§ **Requirement A**
Scale the records below: repeat every line, the request included, with each click coordinate in the answers multiplied by 2.25 and rounded to a whole number, halves going up. Leave the picture out.
— START OF Provided text —
Variables, parameters, and functions can be annotated with structural object types. When a value is stored into a variable or parameter so annotated, or when a value is returned from a parameter so annotated, then a deep check is made to ensure that the object conforms to the type in question: all fields must be present, and must contain values that are compatible with the specified field types.

In other words, this is a write barrier with a weak notion of safety. There is no checking on reads or writes to components of the value, only on writes to the annotated variable or parameter (and of course any annotated fields or properties in it, if the actual value is a typed object structure or a nominal type instance).

It is a useful solution mainly because it (a) speaks to all the use cases except strong safety and (b) is tractable (not a research problem).

INITIAL GROUP REACTION:

  • Lars proposed it
  • Brendan thinks it’s a viable compromise
  • Chris mentioned that this is what people have asked for in the Ruby world
  • Cormac objects to the very weak notion of safety and the conflict between the syntax and the semantics; by analogy with other annotations the former implies something much stronger than what is provided by the latter
  • Jeff doesn’t know how well it will do with function types and array types, there may be semantic/performance problems

Cormac notes that a safety bit a la Solution 8 can be used here: if an object matches a structural type with all statically typed fields then the bit can be set on the reference, and code can use this for speeding up operations, eg, x.y.z to go down a path: less checking.

AFTER OFF-LIST DISCUSSION:

Trying to sum up, Lars writes:

  • future-proofing demands that we not co-opt type annotation syntax for something not providing type-like guarantees (jeff, lth)
  • type annotation syntax should provide type-like guarantees now (jeff)
  • explicit wrapping is viable (everyone), with an operator “x wrap T” or “x like T” or “x to T”
  • unwrapping may be required (brendan)
  • important use cases require that annotated APIs can accept untyped objects from code that can’t change (lth, brendan)
— END OF Provided text —
— START OF Provided material —
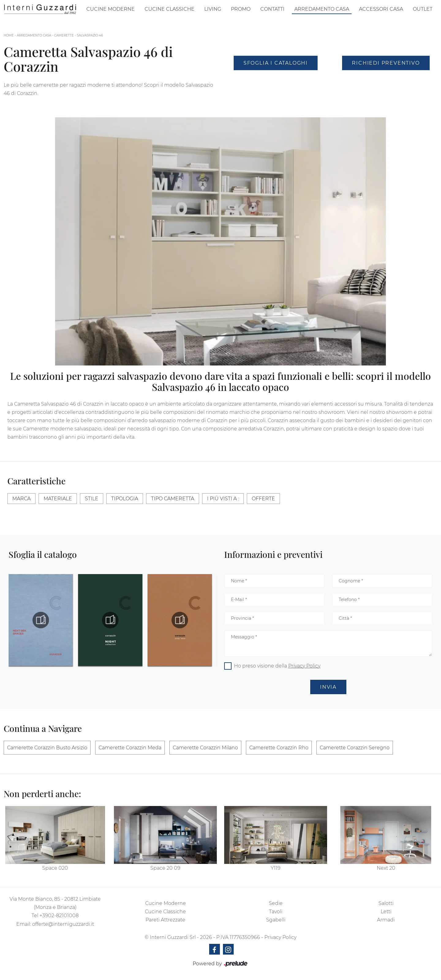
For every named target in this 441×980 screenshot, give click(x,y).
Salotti (386, 903)
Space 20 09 (165, 868)
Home (9, 35)
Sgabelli (276, 920)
— END OF Provided material —
§ **Requirement B**
Write a continuation of the text above about annotating values with structural object types, starting after its last line.

§ **Expected output A**
For every named target in this 441×980 screenshot, give click(x,y).
Salotti (869, 2032)
Space 20 09 (371, 1953)
Home (20, 79)
Sgabelli (621, 2070)

§ **Expected output B**
  • pushing annotations out of the function header and into the body weakens the language in a sense (cormac, lth)

Cormac proposes that like can be used as an annotation, Jeff proposes that it can be used as an operator, in both cases it would check and wrap. (We need to resolve what the wrapper would do if the object changes under its feet, but that’s for later.)

Leaving functions aside for the moment: I would like to suggest a variant on this. The purpose of this variant is to retain the ability to have assertions without wrapping, and to have wrapping when desired, and to use strong future-proof structural annotations.

(1) Structural type annotations can be used to say something about the permanent structure of the object:

function f( x: T ) { ... }

means that the value passed to x must have the structure indicated by T and this structure must be permanent (type-safe). Untyped code can’t pass old objects through this kind of an interface.

The operator “is” performs this kind of test too.

(2) The annotation and operator “like” is a shape test that says nothing about permanent structure. It can be used in a header to provide an assertion on entry or return, and in the body to generate a boolean”, and in “switch type”:

function f( x: like T ) : like S {
    if (x like T)
       ...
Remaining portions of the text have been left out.